= Exercise directions =
Work out how many lines in the records include the word "Fuel", then answer with nothing but that number.
*** Listed records Section Begins ***
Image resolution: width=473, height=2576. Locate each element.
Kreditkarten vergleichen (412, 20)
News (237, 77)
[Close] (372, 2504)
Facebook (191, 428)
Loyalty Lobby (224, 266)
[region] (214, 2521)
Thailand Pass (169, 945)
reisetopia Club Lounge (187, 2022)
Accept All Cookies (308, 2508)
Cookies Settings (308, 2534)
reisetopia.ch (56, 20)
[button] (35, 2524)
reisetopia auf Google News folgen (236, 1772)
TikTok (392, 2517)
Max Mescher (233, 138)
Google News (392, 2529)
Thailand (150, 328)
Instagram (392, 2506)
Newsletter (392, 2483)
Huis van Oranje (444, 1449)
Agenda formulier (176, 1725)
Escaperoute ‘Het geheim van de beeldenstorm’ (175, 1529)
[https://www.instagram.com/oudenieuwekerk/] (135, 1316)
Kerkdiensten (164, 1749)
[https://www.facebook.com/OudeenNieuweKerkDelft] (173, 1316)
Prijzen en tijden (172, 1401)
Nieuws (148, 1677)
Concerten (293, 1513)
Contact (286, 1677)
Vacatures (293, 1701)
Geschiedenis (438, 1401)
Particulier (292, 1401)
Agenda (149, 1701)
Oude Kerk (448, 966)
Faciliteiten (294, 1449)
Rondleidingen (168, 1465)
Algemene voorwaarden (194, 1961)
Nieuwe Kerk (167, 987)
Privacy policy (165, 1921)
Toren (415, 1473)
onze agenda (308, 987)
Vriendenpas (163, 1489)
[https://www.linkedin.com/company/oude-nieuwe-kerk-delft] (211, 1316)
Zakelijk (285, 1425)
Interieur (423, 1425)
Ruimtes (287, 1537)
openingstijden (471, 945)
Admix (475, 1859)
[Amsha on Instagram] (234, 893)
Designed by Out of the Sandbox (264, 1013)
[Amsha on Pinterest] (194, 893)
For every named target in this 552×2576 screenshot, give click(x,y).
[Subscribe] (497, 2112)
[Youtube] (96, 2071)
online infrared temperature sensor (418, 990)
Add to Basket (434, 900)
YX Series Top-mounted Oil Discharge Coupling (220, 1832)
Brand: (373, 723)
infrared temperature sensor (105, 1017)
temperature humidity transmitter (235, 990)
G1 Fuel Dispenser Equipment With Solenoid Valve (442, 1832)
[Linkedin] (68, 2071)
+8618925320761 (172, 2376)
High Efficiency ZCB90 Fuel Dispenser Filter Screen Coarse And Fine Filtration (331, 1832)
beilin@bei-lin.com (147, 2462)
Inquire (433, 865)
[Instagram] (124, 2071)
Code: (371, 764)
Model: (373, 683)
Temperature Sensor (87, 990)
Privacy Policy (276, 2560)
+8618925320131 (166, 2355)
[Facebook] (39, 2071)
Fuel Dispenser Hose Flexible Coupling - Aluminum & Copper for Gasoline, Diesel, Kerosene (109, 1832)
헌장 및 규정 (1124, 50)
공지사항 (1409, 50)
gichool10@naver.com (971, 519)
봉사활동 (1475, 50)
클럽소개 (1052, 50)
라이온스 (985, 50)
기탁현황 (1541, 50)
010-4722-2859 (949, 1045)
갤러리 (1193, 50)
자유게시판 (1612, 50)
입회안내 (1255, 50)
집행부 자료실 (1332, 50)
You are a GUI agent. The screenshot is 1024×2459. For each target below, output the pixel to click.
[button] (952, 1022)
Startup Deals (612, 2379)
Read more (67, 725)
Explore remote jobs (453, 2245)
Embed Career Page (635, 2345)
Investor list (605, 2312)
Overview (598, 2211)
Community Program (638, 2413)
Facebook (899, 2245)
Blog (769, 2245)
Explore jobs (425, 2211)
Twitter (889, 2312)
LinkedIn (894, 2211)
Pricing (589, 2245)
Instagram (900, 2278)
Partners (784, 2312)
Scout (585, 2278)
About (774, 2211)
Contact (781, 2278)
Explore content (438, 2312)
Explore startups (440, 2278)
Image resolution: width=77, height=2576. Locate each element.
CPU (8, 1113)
*** Listed records Section Ends ***
= Answer to this problem =
3